Poems and Texts

from Eleanor, or The Rejection of the Progress of Love by Anna Moschovakis

THE STORY SHE WAS READING was about a forty-three-year-old unarmed civilian shot to death in a Tampa Bay movie theater by a seventy-two-year-old retired police captain who’d become ‘agitated’ by the man during previews. Eyewitnesses said the victim had been ‘texting loudly.’ Popcorn had been thrown.

She looked down from the screen at the bead of blood on her thumb. She watched it form a rivulet that ran down her palm and onto the white down comforter her friend had laid out on the bed for a Ukrainian folksinger arriving that night to teach a workshop in bilij holos at a nearby club. The blood formed a spot, brighter than the bead itself.
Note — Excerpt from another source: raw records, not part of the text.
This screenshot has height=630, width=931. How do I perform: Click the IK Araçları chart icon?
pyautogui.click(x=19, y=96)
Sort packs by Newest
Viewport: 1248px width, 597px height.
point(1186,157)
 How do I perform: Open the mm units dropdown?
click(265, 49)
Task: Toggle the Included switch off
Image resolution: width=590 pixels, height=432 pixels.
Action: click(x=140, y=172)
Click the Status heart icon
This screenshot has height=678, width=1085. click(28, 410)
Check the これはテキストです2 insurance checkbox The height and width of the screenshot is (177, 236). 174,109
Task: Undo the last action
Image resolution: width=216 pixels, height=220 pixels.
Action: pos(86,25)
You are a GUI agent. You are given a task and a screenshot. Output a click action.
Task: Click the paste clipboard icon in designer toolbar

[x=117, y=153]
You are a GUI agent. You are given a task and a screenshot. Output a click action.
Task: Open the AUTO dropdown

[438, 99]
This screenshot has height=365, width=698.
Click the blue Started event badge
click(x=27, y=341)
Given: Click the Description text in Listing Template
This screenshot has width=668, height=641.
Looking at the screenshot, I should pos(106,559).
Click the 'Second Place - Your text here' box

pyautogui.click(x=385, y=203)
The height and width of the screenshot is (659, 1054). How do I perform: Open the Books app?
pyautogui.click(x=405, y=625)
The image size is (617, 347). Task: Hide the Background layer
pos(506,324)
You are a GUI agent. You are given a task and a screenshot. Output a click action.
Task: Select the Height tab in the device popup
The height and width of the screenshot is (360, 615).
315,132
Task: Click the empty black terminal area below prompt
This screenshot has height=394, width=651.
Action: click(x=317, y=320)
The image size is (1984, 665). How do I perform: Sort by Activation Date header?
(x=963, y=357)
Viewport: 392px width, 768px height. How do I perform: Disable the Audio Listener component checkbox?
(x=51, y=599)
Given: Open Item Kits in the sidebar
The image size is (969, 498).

‘He was a good, genuine person,’ it was said of the deceased.
“He was just a funny guy. He brought life into every room.’
‘Fate brought these two people together–it was ridiculous.’

None of the witnesses tried to stop the altercation. The movie was about Navy SEALS on a mission in Afghanistan. Its title was Lone Survivor.

 

Anna Moschovakis

Anna Moschovakis books of poetry include They and We Will Get Into Trouble for This (2016) and You and Three Others Are Approaching a Lake (2011), and her translations include books and texts by Annie Ernaux, Albert Cossery, Claude Cahun, Jean-Luc Nancy, Pierre Alféri, Samira Negrouche, and Robert Bresson. Moschovakis is a long-time member of the publishing collective Ugly Duckling Presse, where she heads up the Dossier Series for investigative texts. She lives in Brooklyn and Delaware County, New York, where in 2015 she co-founded Bushel Collective, an experimental storefront space for art, agriculture and action. Her first novel, Eleanor, or The Rejection of the Progress of Love, will be published in summer 2018.